Sous la direction de Emmanuel Hirsch
Avant-propos de Jean Claude Ameisen


Cet ouvrage considéré par Didier Sicard comme un traité à la fois scientifique et philosophique, bénéficie de la contribution de 108 auteurs, tous reconnus dans la diversité de leurs champs de compétence. Il présente ainsi les références indispensables et permet de comprendre le profond mouvement d’où émerge aujourd’hui une autre conception de l’éthique des pratiques médicales et soignantes, ainsi que de la recherche biomédicale. La pensée et les réalités de la médecine y sont décrites, analysées et interrogées, par ceux qui vivent et assument le quotidien mais également l’exceptionnel du soin.

Les domaines de la santé touchent aux aspects les plus sensibles du débat et des choix publics : la préoccupation éthique s’y avère déterminante.
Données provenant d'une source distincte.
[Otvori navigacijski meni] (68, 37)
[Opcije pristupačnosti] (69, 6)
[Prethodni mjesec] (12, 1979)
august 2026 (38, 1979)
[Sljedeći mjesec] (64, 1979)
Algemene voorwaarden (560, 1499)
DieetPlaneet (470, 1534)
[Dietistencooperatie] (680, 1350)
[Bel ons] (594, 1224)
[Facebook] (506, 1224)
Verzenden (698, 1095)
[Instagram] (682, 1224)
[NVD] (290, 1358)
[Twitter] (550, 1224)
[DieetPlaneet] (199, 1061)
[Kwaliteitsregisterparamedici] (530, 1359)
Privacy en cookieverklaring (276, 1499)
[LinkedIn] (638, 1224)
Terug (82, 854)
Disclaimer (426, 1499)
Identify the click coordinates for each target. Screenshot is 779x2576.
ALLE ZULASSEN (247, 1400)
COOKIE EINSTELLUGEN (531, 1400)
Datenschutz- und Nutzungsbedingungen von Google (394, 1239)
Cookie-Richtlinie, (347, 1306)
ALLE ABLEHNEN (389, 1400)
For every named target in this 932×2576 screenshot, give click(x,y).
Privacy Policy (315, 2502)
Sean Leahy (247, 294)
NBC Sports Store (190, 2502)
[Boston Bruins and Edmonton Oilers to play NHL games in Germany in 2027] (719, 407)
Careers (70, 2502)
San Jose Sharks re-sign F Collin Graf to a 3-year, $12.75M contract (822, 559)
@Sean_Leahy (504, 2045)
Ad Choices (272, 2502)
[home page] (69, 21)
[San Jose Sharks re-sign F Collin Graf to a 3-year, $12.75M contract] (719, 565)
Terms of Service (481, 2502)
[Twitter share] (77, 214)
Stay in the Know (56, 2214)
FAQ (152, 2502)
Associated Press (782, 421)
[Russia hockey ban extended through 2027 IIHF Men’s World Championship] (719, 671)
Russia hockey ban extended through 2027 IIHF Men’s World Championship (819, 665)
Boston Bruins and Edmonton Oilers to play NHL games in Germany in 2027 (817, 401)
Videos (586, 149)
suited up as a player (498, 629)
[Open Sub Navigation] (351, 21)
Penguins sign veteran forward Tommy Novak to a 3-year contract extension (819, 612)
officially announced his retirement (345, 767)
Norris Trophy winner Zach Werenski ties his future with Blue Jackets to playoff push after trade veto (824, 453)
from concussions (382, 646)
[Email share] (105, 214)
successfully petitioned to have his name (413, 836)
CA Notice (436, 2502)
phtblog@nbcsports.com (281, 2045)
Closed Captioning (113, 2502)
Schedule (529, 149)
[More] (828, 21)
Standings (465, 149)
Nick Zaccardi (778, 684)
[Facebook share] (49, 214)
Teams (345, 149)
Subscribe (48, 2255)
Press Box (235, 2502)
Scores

Aux visions et perceptions spirituelles de la maladie, de la souffrance et de la pauvreté se sont substituées d’autres figures de la personne malade ou vulnérable. La « démocratie sanitaire » érige d’autres normes qui modifient la relation de soin. Les avancées biomédicales et l’avènement des techniques du vivant ont radicalement transformé les fonctions humaines et sociales de la médecine. Nos représentations de la vie et de la mort sont bouleversées par des approches qui anéantissent les repères traditionnels.

« Pour la première fois peut-être, les questions éthiques dans leur extrême diversité sont traitées dans ce livre avec la rigueur d'un traité scientifique et en même temps la profondeur d'un traité de philosophie. On ne sort pas indemne de sa lecture; des questions inattendues, épistémologiques, anthropologiques, juridiques, philosophiques abordent concrètement les situations de dilemmes sans vaine complaisance ni tentative naïve de résolution.